Centrifuge Assay Set-Up

To measure the adhesion of Arabidopsis seedling roots using a centrifuge, seedling roots must not penetrate the gel or touch each other, as both events could interfere with seedling detachment during centrifugation. Therefore, 10 seeds were sown 1-cm apart on each plate in two parallel rows (Figure 1Ai). The plates were then grown for 5–6 days (Figure 1Aii) and seedlings that were touching each other, had grown into the gel, or not uniform in size were omitted from the assay. The seedlings were then numbered so that plate positional effects could be included as a potential covariate in the final analysis (Figure 1Bi). Plates were inverted and placed into a swing-out bucket centrifuge (Beckman Allegra X-30R Centrifuge) that held four plates at a time and subjected to increments of increasing centrifugal force at 720, 1018, 1,247, 1,440, and 1,611 RPM for one minute each (Figure 1Bii). The proportion of seedlings that detached from the gel surface was recorded between each centrifugal speed; a detachment event was recorded when a seedling had partially or fully peeled away from the gel (Figure 1Biii). If the gel shattered during the assay, seedlings that had not detached from the gel were not recorded and seedlings that remained adhered to the gel after the maximum centrifugal speed were censored in the analysis. During method optimization, we encountered some common methodological challenges for which we provide troubleshooting options in Supplementary Table S1.

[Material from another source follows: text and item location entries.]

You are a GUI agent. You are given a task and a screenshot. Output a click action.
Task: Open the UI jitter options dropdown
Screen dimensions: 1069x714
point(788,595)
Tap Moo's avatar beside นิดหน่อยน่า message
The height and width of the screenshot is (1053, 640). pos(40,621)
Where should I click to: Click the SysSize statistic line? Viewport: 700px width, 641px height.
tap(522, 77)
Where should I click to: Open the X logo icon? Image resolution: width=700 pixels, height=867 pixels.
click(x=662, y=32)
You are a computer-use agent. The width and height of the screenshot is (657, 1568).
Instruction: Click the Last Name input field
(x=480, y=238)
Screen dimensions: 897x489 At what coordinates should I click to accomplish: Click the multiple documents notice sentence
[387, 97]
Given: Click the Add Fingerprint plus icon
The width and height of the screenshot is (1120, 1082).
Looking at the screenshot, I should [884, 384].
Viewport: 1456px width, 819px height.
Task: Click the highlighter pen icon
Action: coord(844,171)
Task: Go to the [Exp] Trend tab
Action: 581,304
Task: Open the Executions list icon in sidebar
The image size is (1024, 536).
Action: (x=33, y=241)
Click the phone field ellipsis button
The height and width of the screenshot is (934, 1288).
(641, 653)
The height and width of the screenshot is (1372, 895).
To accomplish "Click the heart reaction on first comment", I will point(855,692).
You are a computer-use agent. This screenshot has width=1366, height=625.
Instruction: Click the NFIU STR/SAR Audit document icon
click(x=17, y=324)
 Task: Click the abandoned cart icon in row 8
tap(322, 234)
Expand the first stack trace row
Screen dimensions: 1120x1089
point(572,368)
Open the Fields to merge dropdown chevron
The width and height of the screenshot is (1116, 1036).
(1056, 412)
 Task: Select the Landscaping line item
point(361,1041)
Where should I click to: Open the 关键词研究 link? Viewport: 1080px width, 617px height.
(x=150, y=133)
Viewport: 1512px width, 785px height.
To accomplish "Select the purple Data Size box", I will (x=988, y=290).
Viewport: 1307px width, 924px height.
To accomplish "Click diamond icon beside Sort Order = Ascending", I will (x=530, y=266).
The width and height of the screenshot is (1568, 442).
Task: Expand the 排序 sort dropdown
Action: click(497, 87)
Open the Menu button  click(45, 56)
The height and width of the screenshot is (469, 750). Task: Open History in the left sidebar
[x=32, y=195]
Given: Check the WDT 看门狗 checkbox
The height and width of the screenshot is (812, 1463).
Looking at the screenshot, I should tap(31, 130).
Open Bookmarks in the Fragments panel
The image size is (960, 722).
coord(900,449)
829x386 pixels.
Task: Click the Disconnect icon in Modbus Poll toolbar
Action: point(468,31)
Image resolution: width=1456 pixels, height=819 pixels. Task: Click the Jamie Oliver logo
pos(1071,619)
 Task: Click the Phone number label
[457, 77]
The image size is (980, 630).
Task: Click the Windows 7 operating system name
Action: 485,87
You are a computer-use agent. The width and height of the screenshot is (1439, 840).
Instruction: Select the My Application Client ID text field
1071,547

Calculating Seedling Detachment Force

To calculate the centrifugal force acting on a seedling, the aerial tissue mass for each seedling was separated from the root by making an incision at the hypocotyl-root junction using a laboratory safety razor blade and immediately measured using an analytical balance (Figures 1Ci,ii). The aerial tissue weight of each seedling was measured because a plant with heavier aerial tissue experiences more force than a lighter one subjected to the same centrifugal speed. Centrifugal force, Fc (mN), acting on a seedling was calculated as previously reported in De Baets et al. (2020). Aerial tissue weight (kg), the angular velocity (ω), and the distance between the seedling and the axis of rotation on the centrifuge (radius = 0.07 m) were used to give the following equation:

$\begin{array}{ll}\mathrm{Fc}=massxradiusx{\omega }^2& (1)\end{array}$

FIGURE 1

Figure 1. Centrifuge assay workflow. (Ai) Ten seeds (highlighted in pink) are sown onto the surface of sterile, solid gel growth medium in a single 90 mm Petri plate in two horizontal rows. (Aii) The plates are stacked in groups of five and orientated vertically at approximately 80° to encourage the roots to grow down the surface of the gel medium. Plates are grown in a growth chamber with constant light (120–145 μmol m⁻² s⁻¹) conditions at 22°C and 60% relative humidity. (B) After 5–6 days, (Bi) seedlings are visually analyzed and numbered. (Bii) Petri plates are placed into a swing-out-bucket centrifuge in an inverted orientation with their roots pointing inward (indicated by the purple arrows). (Biii) After seedlings have been subjected to each 1-min pulse of increasing centrifugal speed, seedling detachment is recorded. (Ci) The aerial tissue mass of each seedling is determined using (Cii) an analytical scale to (Ciii) determine the root-gel adhesion properties of candidate lines are compared to wild-type to assess whether they have increased (e.g., line y) or decreased (e.g., line x) adhesion to the sterile gel.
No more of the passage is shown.